Fue Niccolo Macchiavelli, el iluminado del Renacimiento, quien con "Il Principe" dio origen a la política moderna y a la teoría del Estado; el príncipe contemporáneo representa una colectividad, un partido político. El italiano Antonio Gramsci toma la figura del político como una metáfora bifronte mitad bestia, mitad humana, simbolizada en el Centauro, cuya doble naturaleza contiene fuerza y consenso, autoridad y hegemonía, táctica y estrategia. Cuando el príncipe maquiavélico entra en crisis, es como si su carne y musculatura cayeran destrozadas como un hombre que ha perdido su alma. Las derivas surgidas de tal fenómeno pueden ser sorprendentes, como lo fue la llegada de los nazis al poder en Alemania en 1933 o, recientemente, el triunfo de Bolsonaro en Brasil.

El Salvador ya vivió estas crisis de hegemonías. Una de ellas fue la de 1979, cuando el sistema de partidos políticos y la dictadura militar entraron en un callejón sin salida. Pero tanto la derecha como la izquierda tenían alternativas coherentes para afrontar dicha crisis, cuyo resultado fue la guerra fratricida entre el FMLN y la derecha ultraconservadora, que culminó con los Acuerdos de Paz de 1992. Terminó la guerra con unos acuerdos que permitieron al FMLN pasar al parlamentarismo, pero los principales problemas de nación, incluidos la desigual distribución de la riqueza y los grandes abismos entre élites plutocráticas y masas paupérrimas, siguen existiendo.

Hoy la derecha salvadoreña está partida como un espejo quebrado, reflejo de ello es la contradicción que aún persiste entre los dos candidatos presidenciales que compitieron en las internas de ARENA. Lo mismo sucede con el FMLN, cuyo sector aperturista, luego de la debacle del 4-M que le costó 400,000 votos, logró derrotar al candidato impuesto por la cúpula, pero muchas de sus estructuras siguen siendo manipuladas por los mismos rostros repudiados del sector conservador.

Algo inédito es la articulación de nuevos grupos económicos que no encuentran cabida en los dos principales institutos políticos que han logrado formar la variopinta coalición Gran Alianza por la Unidad Nacional (GANA)-Nuevas Ideas (NI)-Cambio Democrático (CD).

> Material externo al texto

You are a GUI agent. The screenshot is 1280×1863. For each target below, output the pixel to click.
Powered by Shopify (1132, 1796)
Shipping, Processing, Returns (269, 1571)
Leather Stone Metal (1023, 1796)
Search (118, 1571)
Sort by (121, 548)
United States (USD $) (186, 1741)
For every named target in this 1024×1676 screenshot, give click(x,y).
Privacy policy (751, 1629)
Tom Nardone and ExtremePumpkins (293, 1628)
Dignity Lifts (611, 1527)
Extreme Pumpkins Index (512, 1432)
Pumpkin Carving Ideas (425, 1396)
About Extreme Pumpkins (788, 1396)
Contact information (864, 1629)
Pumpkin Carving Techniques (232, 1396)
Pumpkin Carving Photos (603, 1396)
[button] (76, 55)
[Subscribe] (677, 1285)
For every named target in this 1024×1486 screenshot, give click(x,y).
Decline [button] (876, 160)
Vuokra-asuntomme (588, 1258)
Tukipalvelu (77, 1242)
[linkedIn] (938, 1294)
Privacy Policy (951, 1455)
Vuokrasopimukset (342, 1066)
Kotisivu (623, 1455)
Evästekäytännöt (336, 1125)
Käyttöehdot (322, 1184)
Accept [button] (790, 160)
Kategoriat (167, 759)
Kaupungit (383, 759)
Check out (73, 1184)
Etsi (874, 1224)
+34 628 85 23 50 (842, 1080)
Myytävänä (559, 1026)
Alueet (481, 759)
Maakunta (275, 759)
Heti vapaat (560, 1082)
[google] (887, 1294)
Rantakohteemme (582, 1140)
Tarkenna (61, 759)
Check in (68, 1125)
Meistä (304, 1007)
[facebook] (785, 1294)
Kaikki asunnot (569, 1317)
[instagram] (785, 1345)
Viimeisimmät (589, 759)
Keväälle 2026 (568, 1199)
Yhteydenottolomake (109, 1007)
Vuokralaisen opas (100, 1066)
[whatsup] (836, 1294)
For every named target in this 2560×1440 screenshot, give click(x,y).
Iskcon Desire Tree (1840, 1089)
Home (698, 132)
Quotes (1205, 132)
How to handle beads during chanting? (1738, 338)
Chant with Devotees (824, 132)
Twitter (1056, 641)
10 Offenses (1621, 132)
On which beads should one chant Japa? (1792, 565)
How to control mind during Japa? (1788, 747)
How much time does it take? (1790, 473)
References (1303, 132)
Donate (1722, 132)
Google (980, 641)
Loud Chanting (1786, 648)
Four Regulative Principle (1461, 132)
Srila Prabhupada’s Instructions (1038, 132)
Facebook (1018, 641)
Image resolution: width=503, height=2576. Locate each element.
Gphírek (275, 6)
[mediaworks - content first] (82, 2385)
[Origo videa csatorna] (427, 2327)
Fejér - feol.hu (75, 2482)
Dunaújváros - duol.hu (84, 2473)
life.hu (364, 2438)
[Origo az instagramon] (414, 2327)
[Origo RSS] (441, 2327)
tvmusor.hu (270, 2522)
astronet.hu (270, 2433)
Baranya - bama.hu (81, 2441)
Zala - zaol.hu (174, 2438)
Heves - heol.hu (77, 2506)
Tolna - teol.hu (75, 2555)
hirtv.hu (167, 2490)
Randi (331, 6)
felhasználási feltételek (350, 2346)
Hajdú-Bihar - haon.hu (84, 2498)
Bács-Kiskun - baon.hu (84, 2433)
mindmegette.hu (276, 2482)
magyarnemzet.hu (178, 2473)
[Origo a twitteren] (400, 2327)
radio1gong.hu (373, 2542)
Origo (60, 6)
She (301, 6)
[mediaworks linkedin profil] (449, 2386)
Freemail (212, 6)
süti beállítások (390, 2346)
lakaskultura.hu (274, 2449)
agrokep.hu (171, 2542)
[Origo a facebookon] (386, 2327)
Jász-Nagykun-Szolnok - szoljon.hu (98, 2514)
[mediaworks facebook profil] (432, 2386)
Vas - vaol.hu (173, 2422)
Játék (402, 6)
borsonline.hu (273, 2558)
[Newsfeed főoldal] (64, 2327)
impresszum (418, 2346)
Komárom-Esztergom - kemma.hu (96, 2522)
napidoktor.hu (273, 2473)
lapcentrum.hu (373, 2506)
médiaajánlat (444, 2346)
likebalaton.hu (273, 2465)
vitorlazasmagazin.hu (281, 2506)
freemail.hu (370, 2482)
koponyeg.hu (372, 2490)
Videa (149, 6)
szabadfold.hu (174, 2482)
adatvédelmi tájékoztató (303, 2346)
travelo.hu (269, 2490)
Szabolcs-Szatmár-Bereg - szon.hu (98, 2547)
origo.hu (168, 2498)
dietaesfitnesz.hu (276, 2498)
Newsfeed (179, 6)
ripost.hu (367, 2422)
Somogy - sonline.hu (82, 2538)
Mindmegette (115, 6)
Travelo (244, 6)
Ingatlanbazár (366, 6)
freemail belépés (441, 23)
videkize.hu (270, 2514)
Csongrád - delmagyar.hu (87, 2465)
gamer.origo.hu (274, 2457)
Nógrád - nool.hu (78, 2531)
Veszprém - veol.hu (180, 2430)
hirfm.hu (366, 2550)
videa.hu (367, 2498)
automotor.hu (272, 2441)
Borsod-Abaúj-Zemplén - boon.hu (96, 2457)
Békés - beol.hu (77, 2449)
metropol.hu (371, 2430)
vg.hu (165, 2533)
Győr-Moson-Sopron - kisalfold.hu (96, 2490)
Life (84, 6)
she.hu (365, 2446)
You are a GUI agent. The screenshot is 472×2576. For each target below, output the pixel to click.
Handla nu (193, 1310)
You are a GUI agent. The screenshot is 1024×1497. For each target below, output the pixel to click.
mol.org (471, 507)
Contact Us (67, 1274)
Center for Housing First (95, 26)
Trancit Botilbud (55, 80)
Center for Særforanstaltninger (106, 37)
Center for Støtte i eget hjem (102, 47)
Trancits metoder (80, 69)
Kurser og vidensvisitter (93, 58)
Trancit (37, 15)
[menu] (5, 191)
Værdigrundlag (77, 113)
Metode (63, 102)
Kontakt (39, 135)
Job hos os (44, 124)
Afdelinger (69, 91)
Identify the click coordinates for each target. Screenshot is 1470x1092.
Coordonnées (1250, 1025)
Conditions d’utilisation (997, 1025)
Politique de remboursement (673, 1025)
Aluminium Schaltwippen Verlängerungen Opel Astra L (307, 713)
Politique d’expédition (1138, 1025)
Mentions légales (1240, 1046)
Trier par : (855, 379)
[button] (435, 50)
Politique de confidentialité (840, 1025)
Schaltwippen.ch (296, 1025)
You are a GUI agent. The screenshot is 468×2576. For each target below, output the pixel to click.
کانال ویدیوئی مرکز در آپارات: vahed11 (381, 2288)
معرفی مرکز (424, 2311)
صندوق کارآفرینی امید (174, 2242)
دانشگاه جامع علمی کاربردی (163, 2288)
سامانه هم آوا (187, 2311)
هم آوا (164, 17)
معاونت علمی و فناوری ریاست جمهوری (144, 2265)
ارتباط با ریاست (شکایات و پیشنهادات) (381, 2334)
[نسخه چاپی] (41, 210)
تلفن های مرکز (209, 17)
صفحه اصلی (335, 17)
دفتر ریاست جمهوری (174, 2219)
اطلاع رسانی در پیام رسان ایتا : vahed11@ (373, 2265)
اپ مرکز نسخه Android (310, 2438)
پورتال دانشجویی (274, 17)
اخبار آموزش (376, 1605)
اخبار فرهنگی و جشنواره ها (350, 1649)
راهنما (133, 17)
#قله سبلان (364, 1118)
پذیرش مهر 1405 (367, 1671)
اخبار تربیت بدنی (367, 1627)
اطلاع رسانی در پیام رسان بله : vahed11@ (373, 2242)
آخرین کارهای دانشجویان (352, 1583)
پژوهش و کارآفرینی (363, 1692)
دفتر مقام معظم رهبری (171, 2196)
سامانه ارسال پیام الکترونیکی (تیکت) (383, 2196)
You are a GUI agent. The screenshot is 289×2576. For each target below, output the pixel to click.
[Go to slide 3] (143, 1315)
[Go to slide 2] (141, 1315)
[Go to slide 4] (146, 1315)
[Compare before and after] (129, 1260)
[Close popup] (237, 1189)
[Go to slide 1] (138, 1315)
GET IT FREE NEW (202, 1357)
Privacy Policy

Por no ser prisioneros de la corruptela de pasados gobiernos buena parte de la población se ha volcado dándoles el beneficio de la duda. Ni derecha ni izquierda tienen respuesta para sus crisis internas como en 1979.

Algo que nadie ha querido abordar es el gran peligro de cientos de miles de miembros de maras y familiares, organizados cuasi militarmente y con suficiente base popular, que podrían llenar un real vacío de poder en el próximo futuro.

Ante ello, se hace necesario un consenso de nación que comprometa a todas las fuerzas políticas a formar un gobierno de unidad nacional, sea quien sea el ganador de las próximas presidenciales.